> _Exercise material_:

· · · ·

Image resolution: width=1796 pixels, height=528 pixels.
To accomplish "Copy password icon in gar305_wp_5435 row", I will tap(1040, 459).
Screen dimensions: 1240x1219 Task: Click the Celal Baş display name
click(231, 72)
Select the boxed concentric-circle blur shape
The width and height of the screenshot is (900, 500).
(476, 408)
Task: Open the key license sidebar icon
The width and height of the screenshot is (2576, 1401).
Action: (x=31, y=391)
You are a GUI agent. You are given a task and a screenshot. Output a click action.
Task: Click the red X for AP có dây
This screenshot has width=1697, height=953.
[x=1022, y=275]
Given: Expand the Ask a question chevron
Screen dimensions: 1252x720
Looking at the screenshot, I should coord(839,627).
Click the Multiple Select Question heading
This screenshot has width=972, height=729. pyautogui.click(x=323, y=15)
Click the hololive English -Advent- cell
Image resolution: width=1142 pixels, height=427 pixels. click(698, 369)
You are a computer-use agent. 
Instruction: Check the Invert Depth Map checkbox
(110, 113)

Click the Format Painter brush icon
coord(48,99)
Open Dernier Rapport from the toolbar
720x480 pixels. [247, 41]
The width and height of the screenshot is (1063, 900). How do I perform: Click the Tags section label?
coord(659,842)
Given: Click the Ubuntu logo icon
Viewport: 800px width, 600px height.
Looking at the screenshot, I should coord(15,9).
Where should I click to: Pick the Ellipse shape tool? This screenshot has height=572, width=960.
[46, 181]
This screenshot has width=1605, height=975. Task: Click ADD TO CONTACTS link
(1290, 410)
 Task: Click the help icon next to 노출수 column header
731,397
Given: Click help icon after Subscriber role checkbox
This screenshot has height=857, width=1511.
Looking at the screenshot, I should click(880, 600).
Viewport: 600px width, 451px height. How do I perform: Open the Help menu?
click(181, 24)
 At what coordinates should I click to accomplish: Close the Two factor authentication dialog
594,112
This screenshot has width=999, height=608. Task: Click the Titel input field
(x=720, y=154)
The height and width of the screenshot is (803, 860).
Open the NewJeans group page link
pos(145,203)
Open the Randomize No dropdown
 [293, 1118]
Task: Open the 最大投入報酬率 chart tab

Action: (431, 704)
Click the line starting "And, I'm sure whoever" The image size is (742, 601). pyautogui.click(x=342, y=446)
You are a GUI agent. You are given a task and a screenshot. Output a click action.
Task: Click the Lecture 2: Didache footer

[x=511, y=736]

· · · ·

> _Exercise prompt_: A complete and exact transcription of the material is required.

> _Answer_:
Image resolution: width=1796 pixels, height=528 pixels.
To accomplish "Copy password icon in gar305_wp_5435 row", I will tap(1040, 459).
Screen dimensions: 1240x1219 Task: Click the Celal Baş display name
click(231, 72)
Select the boxed concentric-circle blur shape
The width and height of the screenshot is (900, 500).
(476, 408)
Task: Open the key license sidebar icon
The width and height of the screenshot is (2576, 1401).
Action: (x=31, y=391)
You are a GUI agent. You are given a task and a screenshot. Output a click action.
Task: Click the red X for AP có dây
This screenshot has width=1697, height=953.
[x=1022, y=275]
Given: Expand the Ask a question chevron
Screen dimensions: 1252x720
Looking at the screenshot, I should coord(839,627).
Click the Multiple Select Question heading
This screenshot has width=972, height=729. pyautogui.click(x=323, y=15)
Click the hololive English -Advent- cell
Image resolution: width=1142 pixels, height=427 pixels. click(698, 369)
You are a computer-use agent. 
Instruction: Check the Invert Depth Map checkbox
(110, 113)

Click the Format Painter brush icon
coord(48,99)
Open Dernier Rapport from the toolbar
720x480 pixels. [247, 41]
The width and height of the screenshot is (1063, 900). How do I perform: Click the Tags section label?
coord(659,842)
Given: Click the Ubuntu logo icon
Viewport: 800px width, 600px height.
Looking at the screenshot, I should coord(15,9).
Where should I click to: Pick the Ellipse shape tool? This screenshot has height=572, width=960.
[46, 181]
This screenshot has width=1605, height=975. Task: Click ADD TO CONTACTS link
(1290, 410)
 Task: Click the help icon next to 노출수 column header
731,397
Given: Click help icon after Subscriber role checkbox
This screenshot has height=857, width=1511.
Looking at the screenshot, I should click(880, 600).
Viewport: 600px width, 451px height. How do I perform: Open the Help menu?
click(181, 24)
 At what coordinates should I click to accomplish: Close the Two factor authentication dialog
594,112
This screenshot has width=999, height=608. Task: Click the Titel input field
(x=720, y=154)
The height and width of the screenshot is (803, 860).
Open the NewJeans group page link
pos(145,203)
Open the Randomize No dropdown
 [293, 1118]
Task: Open the 最大投入報酬率 chart tab

Action: (431, 704)
Click the line starting "And, I'm sure whoever" The image size is (742, 601). pyautogui.click(x=342, y=446)
You are a GUI agent. You are given a task and a screenshot. Output a click action.
Task: Click the Lecture 2: Didache footer

[x=511, y=736]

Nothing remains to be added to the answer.